= WORK INSTRUCTIONS =
Copy only the lines from the one containing "The image size is (1456, 814)." through the final line of the records below, exactly as written, with no pictures.

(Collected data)
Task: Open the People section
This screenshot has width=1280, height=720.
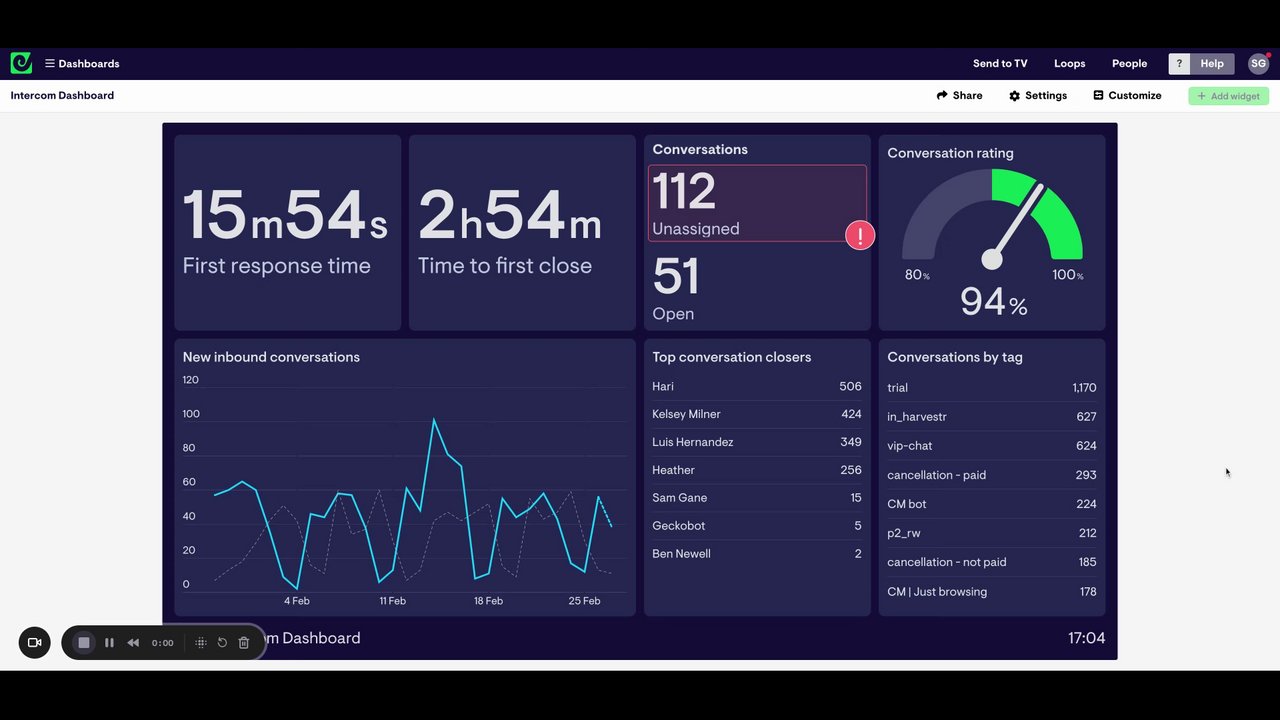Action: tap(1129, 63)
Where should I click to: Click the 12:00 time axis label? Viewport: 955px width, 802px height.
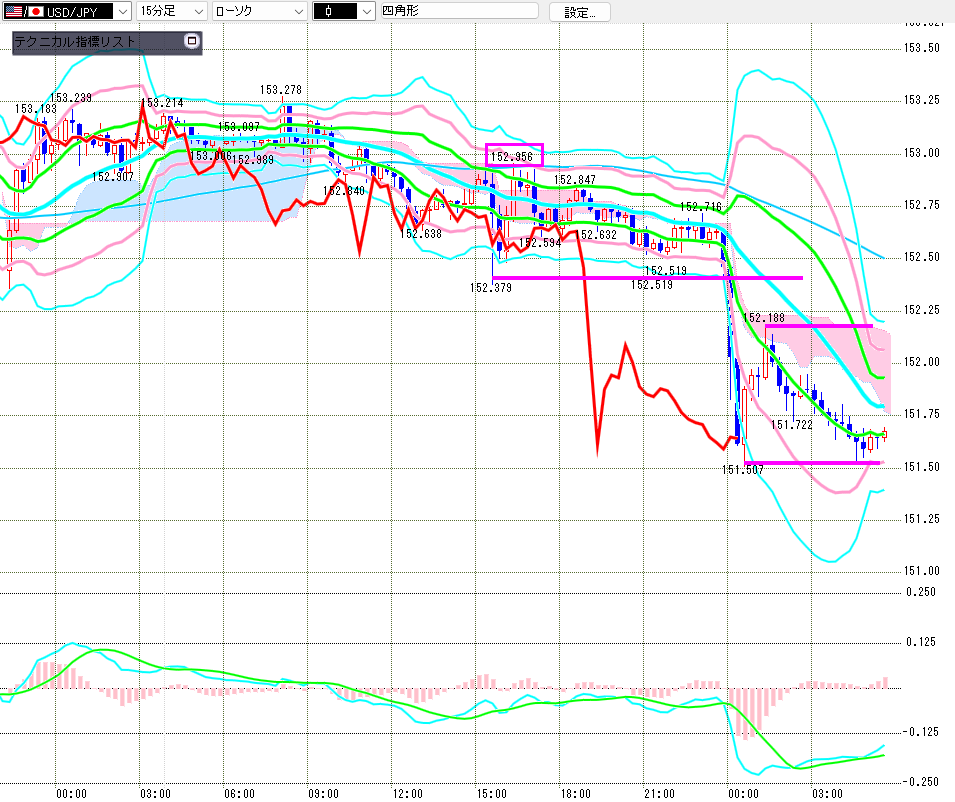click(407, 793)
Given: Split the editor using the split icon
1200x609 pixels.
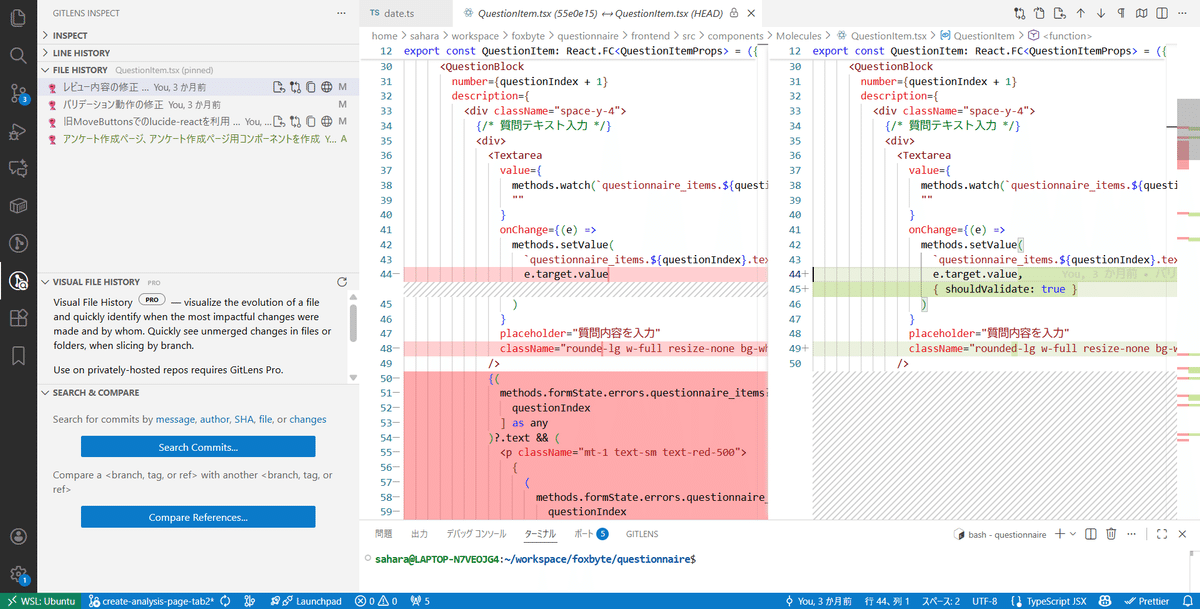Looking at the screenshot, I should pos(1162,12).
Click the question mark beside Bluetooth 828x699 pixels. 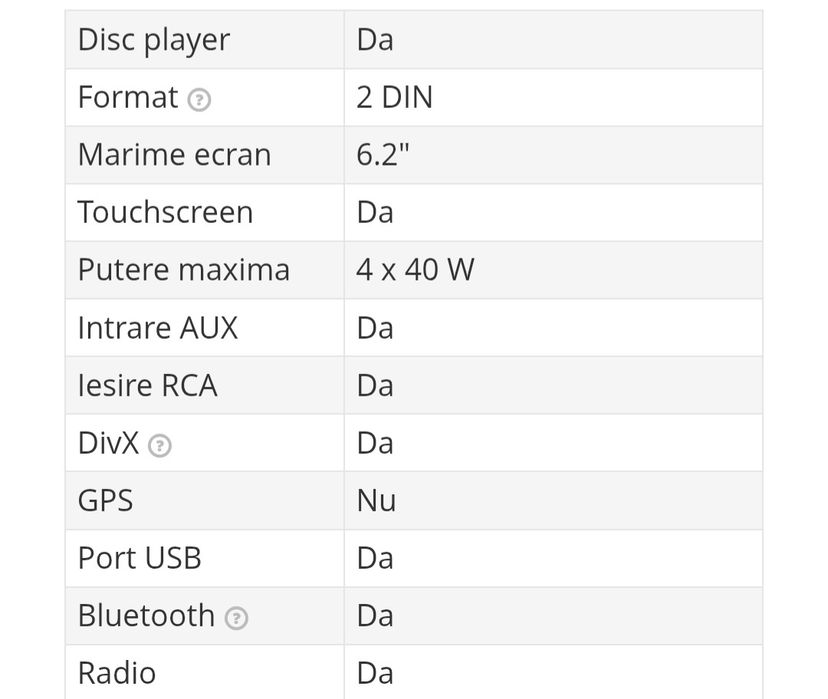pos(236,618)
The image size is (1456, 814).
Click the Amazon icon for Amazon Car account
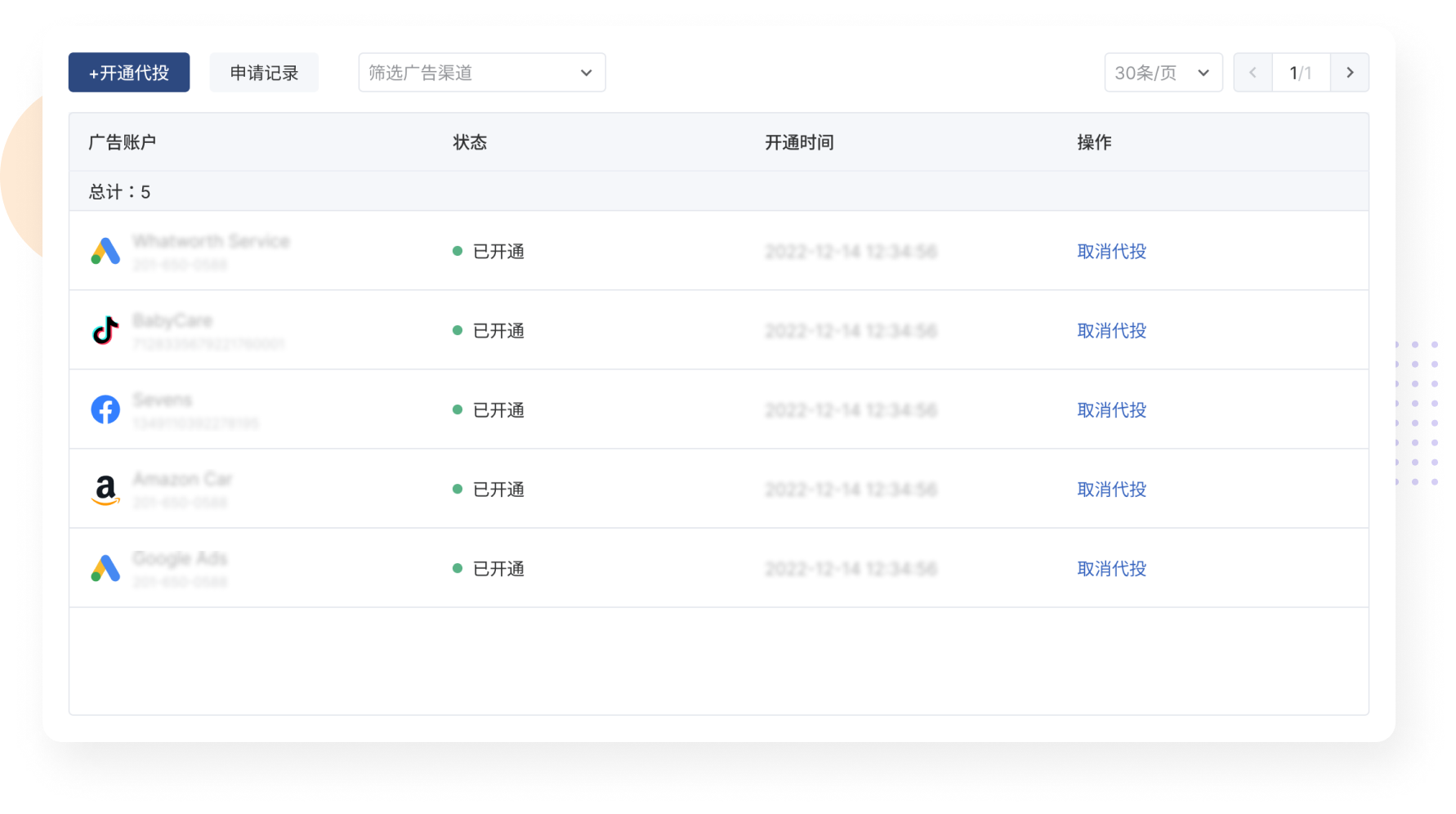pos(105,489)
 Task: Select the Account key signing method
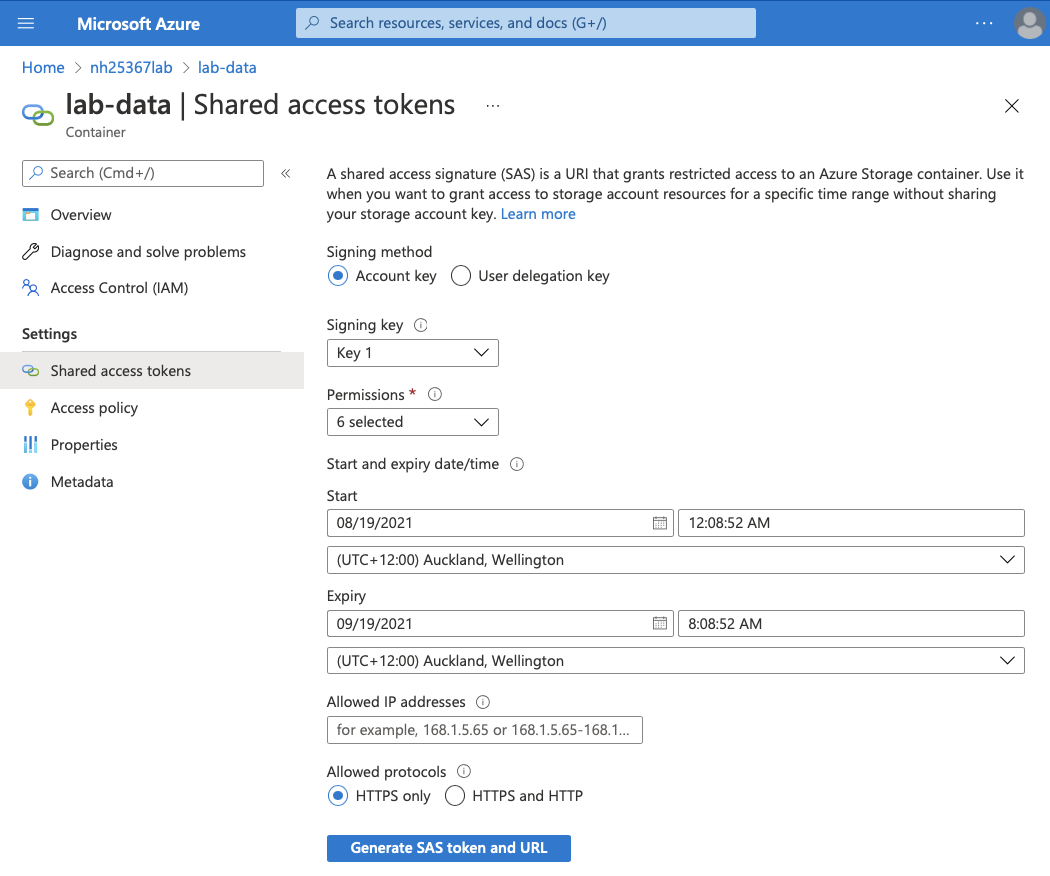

= PROBLEM SOLUTION =
The image size is (1456, 814).
Click the Amazon icon for Amazon Car account
pos(105,489)
 Task: Select the Account key signing method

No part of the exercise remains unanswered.